Edited 2009-09-12 06:44 UTC
kwin compositing works fine in current binary drivers as well.
Also, there seems to be a bad communication impedance mismatch here. You keep thinking that people are opposed to ATI drivers in principle (which would be somewhat absurd), whereas the problem here-and-now is that the new and glorious ATI driver is not really there yet. *Right now*, nvidia is the one you’d rather use on Linux.
ATI might have the upper hand when .32 kernel is deployed. We’ll wait and see (and root for ATI).
But it didn’t for such a loooooong time.
Not at all. *Right now* there is already a new open source ATI driver which works for 3D. The situation *can’t* get any worse than that … since it is open source. If needs be we can always revert back to the source we have now.
It is like that with open source … once it works even once, partially, you can’t have a error by the OEM (intentional or otherwise) screw you. You can always revert a version. You can always fork the code.
Fair enough. For me it is no contest … Linux using ATI graphics cards can’t be held up any longer by recalcitrant or incompetent OEMs. The functionality will come, it can’t be stopped. The self-interest of an estimated 1.5 million Linux developers will see it continuously improve. Any PC manufacturer wanting to ship Linux systems, from this point on, knows that they cannot be forced into having to ship a system with crippled graphics … just install an ATI card and it will be good.

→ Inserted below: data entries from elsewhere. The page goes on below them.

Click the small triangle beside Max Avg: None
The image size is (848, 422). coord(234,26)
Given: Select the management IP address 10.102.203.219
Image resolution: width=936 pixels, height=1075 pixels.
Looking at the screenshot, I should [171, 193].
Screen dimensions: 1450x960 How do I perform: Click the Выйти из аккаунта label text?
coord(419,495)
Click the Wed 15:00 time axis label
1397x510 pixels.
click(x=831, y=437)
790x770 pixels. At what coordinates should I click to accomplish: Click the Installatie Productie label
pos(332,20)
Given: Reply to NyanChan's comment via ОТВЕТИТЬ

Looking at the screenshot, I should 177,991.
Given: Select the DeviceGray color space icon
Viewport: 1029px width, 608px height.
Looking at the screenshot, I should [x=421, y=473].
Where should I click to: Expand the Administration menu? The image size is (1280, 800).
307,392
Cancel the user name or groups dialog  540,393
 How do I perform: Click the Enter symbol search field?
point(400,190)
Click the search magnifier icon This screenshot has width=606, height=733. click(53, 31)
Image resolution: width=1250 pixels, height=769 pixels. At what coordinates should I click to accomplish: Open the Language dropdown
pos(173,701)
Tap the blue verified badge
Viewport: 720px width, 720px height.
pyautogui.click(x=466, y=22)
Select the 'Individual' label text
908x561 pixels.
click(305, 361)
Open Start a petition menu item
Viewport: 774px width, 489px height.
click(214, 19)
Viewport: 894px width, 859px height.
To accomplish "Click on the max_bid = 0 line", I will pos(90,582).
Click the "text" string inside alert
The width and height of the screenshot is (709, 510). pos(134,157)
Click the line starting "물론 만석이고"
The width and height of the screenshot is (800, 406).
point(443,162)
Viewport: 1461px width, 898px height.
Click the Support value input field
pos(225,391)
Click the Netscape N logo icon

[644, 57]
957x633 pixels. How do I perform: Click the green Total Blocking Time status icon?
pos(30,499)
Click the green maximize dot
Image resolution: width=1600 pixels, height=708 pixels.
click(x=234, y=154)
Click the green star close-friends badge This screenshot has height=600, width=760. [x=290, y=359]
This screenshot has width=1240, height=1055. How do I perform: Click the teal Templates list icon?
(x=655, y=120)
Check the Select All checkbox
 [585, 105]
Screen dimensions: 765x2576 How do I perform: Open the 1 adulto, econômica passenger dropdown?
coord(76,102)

Edited 2009-09-12 12:47 UTC
I want them to be tested. And I want them to work for real professionals in the field who require high quality 3D drivers. You are asserting *way* before the evidence is in that they will test out and fit that bill. And I’m saying that we’ve been here before with ATI FOSS drivers and the FOSS community failed miserably. For some unknown reason, 3D video drivers and FOSS have historically gone together like peanut butter and tuna fish.
In your zealous advocacy of FOSS, and your resultant over-optimism, I think you are jumping to unjustified conclusions.
Well … it does work. There is a driver. FOSS drivers for older ATI cards are stable and perform well. Drivers for these newer ATI cards covering everything other than 3D have been working and stable for quite some while now. ATI did supply both specifications and example code. There is a software rendering reference library (Mesa3D).
http://www.mesa3d.org/
The new ATI driver is in the kernel staging area. There is considerable work going on in this area right now. There are a lot of people trying to test and polish it. Given the source code, it can be debugged. There are examples of how it is supposed to work. It can easily be benchmarked and profiled. Parts of the code that aren’t tied specifically to the hardware can be re-used from other projects. Literally hundreds of drivers have gone through this staging process before with far less tools and resources in support.
I’m sorry, but I can’t really see any grounds for un-necessary pessimism.
Edited 2009-09-12 15:20 UTC
Lemur2, for years you have cherry-picked *one* esoteric feature of the NVidia drivers that happens to cause problems with one DE, which happens to be your favorite one. And for years you have declared them crap because of that one thing. But in the case of this new FOSS ATI driver, the mere fact that it is about to be released and got through some tests without crashing too much or performing too badly is enough for you to declare victory before it is even out the gate, errrm… out of “staging”, even though you admit it is still lacking features… as the old Radeon 7000 driver did for years and years despite ATI providing documentation to the FOSS developers at the time.
Now… maybe the new driver will surprise me and become complete and stable in the next year or so. And maybe not. I hope it does. But based on the historical evidence, I’m not holding my breath.
Wait to count your chickens until *after* they are hatched is what I’m saying, Lemur.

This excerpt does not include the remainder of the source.